During the boom years of the early 2000s, a development company owned by the actor Will Smith proposed adding a couple of floors to the Lawsonia and turning it into apartments. That would have been a great outcome, but his company was never able to pull it off. The building was sold, and the new owner, Maplewood LLC, said it had never been informed that the Lawsonia was placed on the historic register. In April, Maplewood convinced the Historical Commission to remove the designation. Once again the city has effectively enabled the destruction of a Spring Garden building.

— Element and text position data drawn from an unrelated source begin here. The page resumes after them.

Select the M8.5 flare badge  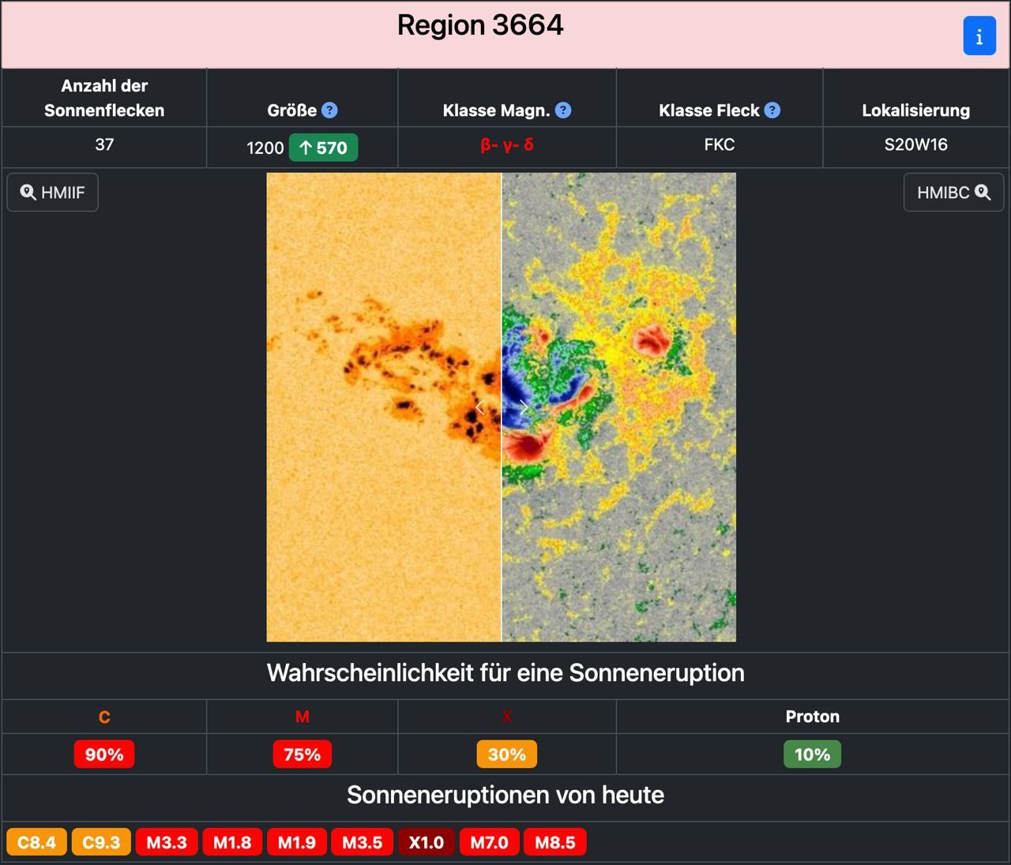pyautogui.click(x=554, y=842)
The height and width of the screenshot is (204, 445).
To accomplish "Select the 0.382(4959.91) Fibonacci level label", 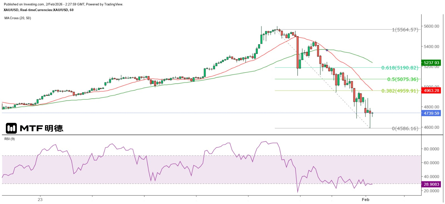I will point(400,91).
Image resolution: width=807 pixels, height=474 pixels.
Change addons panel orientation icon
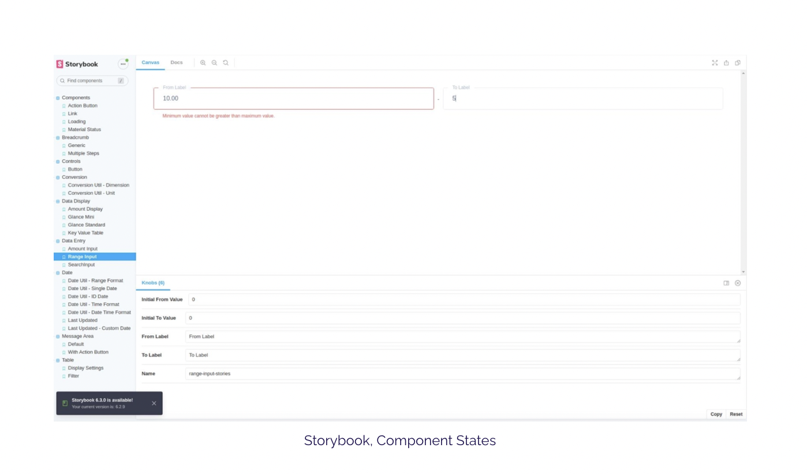(x=726, y=283)
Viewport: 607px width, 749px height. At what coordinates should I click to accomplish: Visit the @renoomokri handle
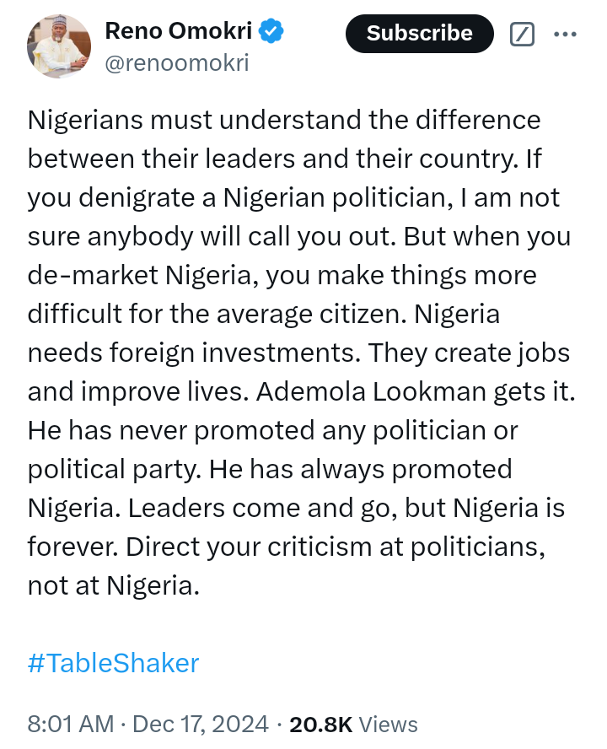point(177,63)
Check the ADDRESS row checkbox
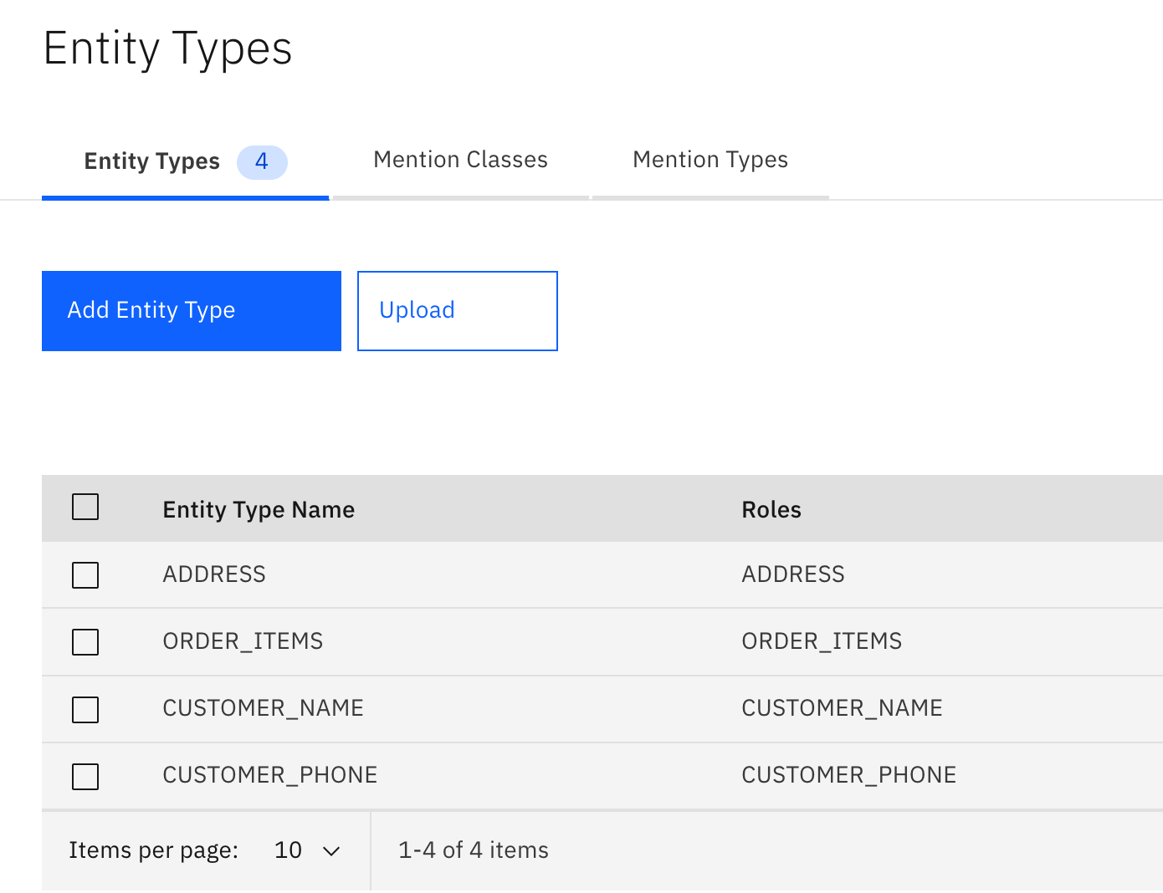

The effort to make Spring Garden live up to its name was launched more than a decade ago by the Pennsylvania Environmental Council. It saw that the street could be more than a barren gully separating Center City and the neighborhoods of Chinatown North, Callowhill, Northern Liberties, and Fairmount. Lizzie Hessek, PEC’s trail manager, told me the group understood back then that the street improvements would also stabilize Spring Garden’s surviving buildings.
A decade later, the environmental council’s vision for a greener Spring Garden is finally about to happen. The irony is that it is easier to fix a street than to maintain the buildings that make it a real and meaningful place.
This story was updated Wednesday to note that demolition of the Reading building has begun.